“I shall be telling this with a sigh,
Somewhere ages and ages hence:
Two roads diverged in a wood,
and I – I took the one less traveled by,
and that has made all the difference”
wrote Robert Frost in “The Road Not Taken.”
He first published poems in his high school bulletin and graduated co-valedictorian with the woman he was to marry. Farming in New Hampshire, Frost wrote poetry and taught at several schools. After a brief time in England, he taught at Amherst College, the University of Michigan and Harvard.
Robert Frost won four Pulitzer prizes, the U.S. Senate honored him with a resolution, Eisenhower invited him to the White House and he read a poem at Kennedy’s inauguration. Frost was a consultant to the Library of Congress and received the Congressional Gold Medal in 1960.

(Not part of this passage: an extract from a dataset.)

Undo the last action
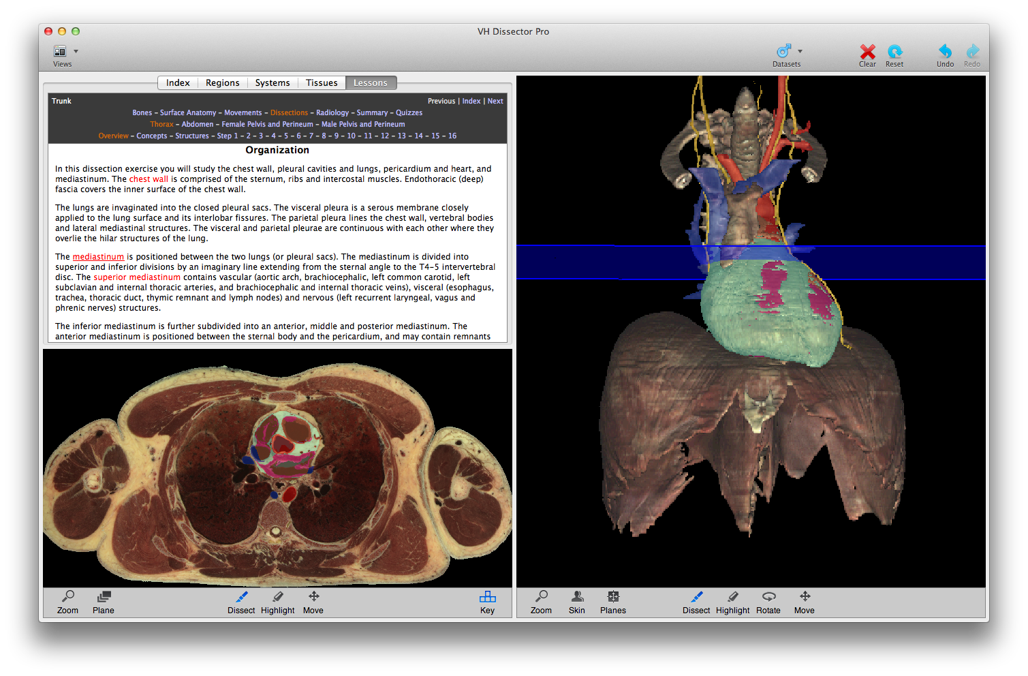The image size is (1028, 676). click(945, 52)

In “Stopping by Woods on a Snowy Evening,” Frost wrote
“The woods are lovely, dark and deep.
But I have promises to keep,
And miles to go before I sleep,
And miles to go before I sleep.”
Robert Frost died JANUARY 29, 1963.
In a 1956 interview on station WQED, Pittsburgh, Robert Frost stated
“Ultimately, this is what you go before God for: You’ve had bad luck and good luck and all you really want in the end is mercy.”